A mix of both animal and plant sources of protein can offer the best of both worlds — supporting muscle, gut health and long-term wellbeing. What matters most is getting enough, spreading it across the day and choosing foods you genuinely enjoy.
What about protein powders and supplements?
Protein powders, bars and ready-to-drink shakes have become a booming market, and knowing whether or not we should be adding these to our diet can be confusing. For some women, especially during menopause when appetite, digestion or muscle mass starts to change, they can be a convenient way to boost intake. But they’re best seen as a support, not a shortcut.
Registered nutritional therapist Richa Puri says that food-first should always be the priority. “Try to choose a minimally processed, high-quality option with no added sugars, artificial sweeteners, or gums, and ideally one that has been third-party tested.”
Be wary of claims of “high protein” on packaging too. This is often added for marketing purposes, and doesn’t reflect the quality of ingredients.
“For most women, building meals around wholefood protein sources remains the gold standard, with supplements there to fill the gaps when needed,” Richa summarises.
Read our guide to protein powders
How to build a balanced, protein-rich plate
So we now know roughly how much protein to aim for, and what the most helpful sources of protein are. But how does this translate on the plate? The goal isn’t complicated tracking or eating separately from your family — it’s learning to build meals that naturally include enough.

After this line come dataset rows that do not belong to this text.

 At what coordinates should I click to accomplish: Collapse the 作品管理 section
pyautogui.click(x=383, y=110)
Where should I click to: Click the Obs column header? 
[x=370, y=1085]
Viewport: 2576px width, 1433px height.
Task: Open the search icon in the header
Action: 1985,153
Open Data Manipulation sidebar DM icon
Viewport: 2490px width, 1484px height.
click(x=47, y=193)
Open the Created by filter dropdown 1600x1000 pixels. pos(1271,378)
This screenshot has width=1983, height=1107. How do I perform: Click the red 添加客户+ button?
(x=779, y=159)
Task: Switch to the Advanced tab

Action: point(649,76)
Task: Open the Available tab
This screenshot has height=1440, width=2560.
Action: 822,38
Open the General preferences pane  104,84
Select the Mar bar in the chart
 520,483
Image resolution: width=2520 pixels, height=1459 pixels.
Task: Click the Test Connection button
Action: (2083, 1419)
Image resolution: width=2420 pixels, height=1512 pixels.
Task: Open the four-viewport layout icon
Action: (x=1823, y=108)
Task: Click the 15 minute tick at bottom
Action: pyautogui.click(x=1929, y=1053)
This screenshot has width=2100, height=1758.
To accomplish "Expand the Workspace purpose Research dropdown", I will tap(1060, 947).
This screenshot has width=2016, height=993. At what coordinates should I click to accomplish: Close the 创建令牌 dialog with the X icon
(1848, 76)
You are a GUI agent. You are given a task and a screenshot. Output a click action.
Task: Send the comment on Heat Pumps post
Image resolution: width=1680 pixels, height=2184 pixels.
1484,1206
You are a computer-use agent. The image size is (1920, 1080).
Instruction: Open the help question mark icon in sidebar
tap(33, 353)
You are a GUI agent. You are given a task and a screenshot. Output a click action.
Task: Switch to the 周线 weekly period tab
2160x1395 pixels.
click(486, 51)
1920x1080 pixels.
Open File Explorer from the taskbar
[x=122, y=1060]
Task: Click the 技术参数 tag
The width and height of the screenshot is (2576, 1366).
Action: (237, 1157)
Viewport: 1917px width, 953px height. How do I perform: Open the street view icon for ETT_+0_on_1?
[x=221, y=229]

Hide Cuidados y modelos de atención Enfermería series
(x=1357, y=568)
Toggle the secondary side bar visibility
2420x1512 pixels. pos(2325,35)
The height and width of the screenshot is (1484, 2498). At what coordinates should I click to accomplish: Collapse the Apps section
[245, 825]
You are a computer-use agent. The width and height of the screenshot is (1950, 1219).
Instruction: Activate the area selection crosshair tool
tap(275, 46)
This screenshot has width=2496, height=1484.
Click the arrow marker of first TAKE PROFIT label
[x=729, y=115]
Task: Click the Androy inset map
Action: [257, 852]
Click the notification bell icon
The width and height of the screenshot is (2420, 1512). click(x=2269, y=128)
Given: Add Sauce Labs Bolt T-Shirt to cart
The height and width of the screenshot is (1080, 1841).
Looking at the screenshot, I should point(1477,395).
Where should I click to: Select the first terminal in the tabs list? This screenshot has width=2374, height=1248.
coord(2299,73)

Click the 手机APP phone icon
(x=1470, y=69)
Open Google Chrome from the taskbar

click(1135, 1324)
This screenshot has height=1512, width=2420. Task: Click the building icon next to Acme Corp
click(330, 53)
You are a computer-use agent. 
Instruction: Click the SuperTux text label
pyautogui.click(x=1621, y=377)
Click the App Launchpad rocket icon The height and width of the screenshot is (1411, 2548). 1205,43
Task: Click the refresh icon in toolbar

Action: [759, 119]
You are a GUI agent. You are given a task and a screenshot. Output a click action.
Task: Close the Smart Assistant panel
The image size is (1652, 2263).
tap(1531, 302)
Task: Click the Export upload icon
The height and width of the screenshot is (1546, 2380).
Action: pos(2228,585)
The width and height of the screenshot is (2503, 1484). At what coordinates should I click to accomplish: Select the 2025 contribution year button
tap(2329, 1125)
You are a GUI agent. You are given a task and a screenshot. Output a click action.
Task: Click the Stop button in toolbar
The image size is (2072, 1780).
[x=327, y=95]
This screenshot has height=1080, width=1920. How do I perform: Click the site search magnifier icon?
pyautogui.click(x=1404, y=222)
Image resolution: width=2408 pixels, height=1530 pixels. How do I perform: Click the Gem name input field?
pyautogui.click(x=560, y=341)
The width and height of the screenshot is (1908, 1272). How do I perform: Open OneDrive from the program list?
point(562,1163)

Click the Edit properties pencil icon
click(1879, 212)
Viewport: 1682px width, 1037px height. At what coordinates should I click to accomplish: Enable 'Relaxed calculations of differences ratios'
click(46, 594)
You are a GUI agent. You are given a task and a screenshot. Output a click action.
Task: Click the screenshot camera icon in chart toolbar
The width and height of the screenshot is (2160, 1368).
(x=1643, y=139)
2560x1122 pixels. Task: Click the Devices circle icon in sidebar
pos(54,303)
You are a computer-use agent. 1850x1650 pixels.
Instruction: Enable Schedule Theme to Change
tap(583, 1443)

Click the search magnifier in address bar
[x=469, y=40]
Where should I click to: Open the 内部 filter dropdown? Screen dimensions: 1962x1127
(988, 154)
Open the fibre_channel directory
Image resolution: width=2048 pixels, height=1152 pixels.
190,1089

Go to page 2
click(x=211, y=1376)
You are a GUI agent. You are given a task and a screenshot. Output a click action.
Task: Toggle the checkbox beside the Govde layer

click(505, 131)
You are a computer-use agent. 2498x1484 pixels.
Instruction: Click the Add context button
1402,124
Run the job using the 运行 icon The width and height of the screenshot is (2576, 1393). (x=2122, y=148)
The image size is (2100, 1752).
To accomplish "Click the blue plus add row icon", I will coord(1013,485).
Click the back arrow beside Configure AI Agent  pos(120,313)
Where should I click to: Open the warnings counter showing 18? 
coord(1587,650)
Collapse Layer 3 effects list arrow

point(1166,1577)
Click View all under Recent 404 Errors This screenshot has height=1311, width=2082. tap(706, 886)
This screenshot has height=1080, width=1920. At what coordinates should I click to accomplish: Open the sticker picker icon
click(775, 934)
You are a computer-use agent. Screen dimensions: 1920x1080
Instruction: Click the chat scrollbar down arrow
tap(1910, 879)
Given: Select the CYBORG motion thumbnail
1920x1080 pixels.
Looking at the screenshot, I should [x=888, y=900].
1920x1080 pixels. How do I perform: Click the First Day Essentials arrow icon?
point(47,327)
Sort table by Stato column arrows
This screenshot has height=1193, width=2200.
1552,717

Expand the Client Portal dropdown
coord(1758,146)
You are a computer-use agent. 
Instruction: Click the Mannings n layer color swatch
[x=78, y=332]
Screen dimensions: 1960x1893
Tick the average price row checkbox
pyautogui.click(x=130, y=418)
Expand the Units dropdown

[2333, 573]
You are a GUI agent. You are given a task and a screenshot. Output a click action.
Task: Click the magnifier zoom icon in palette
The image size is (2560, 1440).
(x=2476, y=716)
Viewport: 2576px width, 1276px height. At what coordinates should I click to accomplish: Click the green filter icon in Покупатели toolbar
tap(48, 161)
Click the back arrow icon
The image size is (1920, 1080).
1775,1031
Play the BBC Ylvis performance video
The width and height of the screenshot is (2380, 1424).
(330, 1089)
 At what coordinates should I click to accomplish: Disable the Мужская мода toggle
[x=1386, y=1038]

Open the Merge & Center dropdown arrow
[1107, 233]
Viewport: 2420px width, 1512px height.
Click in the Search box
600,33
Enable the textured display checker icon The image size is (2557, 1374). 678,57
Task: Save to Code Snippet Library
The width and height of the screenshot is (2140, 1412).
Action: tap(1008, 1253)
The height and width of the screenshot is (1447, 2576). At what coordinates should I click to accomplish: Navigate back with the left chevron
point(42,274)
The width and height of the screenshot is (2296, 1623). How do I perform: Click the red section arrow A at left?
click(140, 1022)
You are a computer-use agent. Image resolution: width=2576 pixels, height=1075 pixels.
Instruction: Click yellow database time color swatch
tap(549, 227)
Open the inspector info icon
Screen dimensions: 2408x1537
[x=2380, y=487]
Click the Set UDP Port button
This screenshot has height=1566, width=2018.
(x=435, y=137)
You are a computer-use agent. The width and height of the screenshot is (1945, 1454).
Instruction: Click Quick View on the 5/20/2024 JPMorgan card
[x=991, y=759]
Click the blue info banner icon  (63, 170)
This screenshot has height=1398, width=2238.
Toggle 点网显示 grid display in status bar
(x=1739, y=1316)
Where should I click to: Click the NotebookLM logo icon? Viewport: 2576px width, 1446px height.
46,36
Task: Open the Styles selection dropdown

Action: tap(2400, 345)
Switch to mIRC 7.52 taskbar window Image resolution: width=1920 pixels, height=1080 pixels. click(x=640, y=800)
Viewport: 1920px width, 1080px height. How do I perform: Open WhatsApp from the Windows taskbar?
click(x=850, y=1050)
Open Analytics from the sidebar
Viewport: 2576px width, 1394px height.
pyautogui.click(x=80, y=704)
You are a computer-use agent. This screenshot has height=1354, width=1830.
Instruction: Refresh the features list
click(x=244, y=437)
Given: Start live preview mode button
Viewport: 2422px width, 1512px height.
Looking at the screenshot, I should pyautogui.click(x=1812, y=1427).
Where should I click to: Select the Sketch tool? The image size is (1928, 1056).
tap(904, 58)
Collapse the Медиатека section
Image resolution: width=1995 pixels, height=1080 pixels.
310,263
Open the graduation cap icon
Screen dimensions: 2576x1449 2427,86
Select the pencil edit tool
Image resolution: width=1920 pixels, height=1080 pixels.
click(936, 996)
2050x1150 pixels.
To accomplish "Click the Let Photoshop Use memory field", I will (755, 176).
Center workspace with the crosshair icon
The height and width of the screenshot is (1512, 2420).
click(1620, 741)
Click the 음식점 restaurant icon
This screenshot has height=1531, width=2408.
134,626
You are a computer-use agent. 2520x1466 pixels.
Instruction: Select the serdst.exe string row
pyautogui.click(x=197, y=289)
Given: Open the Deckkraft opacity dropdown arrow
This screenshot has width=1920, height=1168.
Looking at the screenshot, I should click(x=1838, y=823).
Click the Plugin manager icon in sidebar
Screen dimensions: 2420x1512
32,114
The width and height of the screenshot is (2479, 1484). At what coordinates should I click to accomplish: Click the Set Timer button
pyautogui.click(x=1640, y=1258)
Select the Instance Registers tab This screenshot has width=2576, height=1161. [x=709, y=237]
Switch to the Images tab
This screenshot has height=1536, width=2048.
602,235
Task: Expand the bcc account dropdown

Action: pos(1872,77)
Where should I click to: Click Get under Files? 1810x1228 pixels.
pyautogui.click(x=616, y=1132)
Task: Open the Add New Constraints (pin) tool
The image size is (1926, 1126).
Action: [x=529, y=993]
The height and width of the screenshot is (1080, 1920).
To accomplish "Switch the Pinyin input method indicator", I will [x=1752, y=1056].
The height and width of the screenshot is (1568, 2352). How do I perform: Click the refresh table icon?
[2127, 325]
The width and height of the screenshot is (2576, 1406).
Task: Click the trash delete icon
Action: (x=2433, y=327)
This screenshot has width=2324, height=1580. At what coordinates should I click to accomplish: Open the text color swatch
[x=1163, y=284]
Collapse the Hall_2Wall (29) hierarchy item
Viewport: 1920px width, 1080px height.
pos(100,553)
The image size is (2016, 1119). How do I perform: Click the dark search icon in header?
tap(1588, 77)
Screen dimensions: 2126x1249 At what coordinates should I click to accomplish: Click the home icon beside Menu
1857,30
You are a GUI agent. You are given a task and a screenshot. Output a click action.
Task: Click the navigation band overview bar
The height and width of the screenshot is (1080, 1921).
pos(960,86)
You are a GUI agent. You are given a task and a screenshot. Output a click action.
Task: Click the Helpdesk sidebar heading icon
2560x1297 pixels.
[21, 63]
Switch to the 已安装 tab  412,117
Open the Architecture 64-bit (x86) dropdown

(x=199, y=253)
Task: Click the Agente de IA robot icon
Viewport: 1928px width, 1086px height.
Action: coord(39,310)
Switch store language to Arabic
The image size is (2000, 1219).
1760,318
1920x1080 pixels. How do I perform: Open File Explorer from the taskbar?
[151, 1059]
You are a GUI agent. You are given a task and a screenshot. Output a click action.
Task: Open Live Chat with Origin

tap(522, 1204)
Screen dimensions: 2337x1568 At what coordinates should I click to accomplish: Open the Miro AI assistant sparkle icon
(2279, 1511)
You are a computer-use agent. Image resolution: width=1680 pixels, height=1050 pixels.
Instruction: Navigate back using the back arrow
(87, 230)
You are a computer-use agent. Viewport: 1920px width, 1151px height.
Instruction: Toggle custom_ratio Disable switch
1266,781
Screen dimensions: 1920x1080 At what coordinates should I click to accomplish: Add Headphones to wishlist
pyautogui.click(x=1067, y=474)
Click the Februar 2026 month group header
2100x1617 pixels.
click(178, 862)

A helpful starting point is to anchor each meal around a clear protein source, then add colour, fibre and healthy fats around it. Think: protein first, plants alongside.
At breakfast, that might mean Greek yoghurt or eggs rather than toast alone. “150g Greek yoghurt gives us around 15g of protein, and with toppings such as oats, nuts or seeds we can easily get that up to 20g,” Laura suggests.
For lunch and dinner, visual cues can help. “A typical salmon steak or small chicken breast has around 25g of protein,” Laura says. Pair this with plenty of vegetables and a portion of wholegrains or potatoes and you have a balanced, satisfying plate.
For plant-based eaters, this might look like a generous serving of tofu or lentils, combined with grains, nuts or seeds to boost the total. Portion size matters more with plant sources, so don’t be afraid to be generous.
Snacks can also contribute. A boiled egg, cottage cheese, hummus with wholegrain crackers, or a handful of nuts all add up across the day.
One important note: protein is vital, but more isn’t always better.
“Before automatically increasing our intake of protein foods, it’s essential to get a sense of how much protein we’re already eating,” Laura cautions. “Too much protein will displace other key nutrients in the diet, such as the fueling we need from carbs, and fibres for optimal gut health.”
In other words, we’re aiming for balance — not turning every plate into a steak. When protein sits alongside fibre-rich carbohydrates, colourful plants and healthy fats, it becomes part of a nourishing, sustainable way of eating that supports health at every age.
The bigger picture: protein, strength, and ageing well
It’s easy to reduce protein to conversations around building muscle — and while maintaining muscle mass is a vital part of healthy ageing, it’s only part of the story. Stronger muscles support balance, mobility, metabolic health and independence. They influence how we regulate blood sugar, respond to exercise, and recover from illness.
The fact is, protein underpins countless daily processes we rarely think about. That’s why getting enough protein in our diet should always be a priority for women, at every stage of life. It’s one of the most powerful steps we can take to support our long-term health.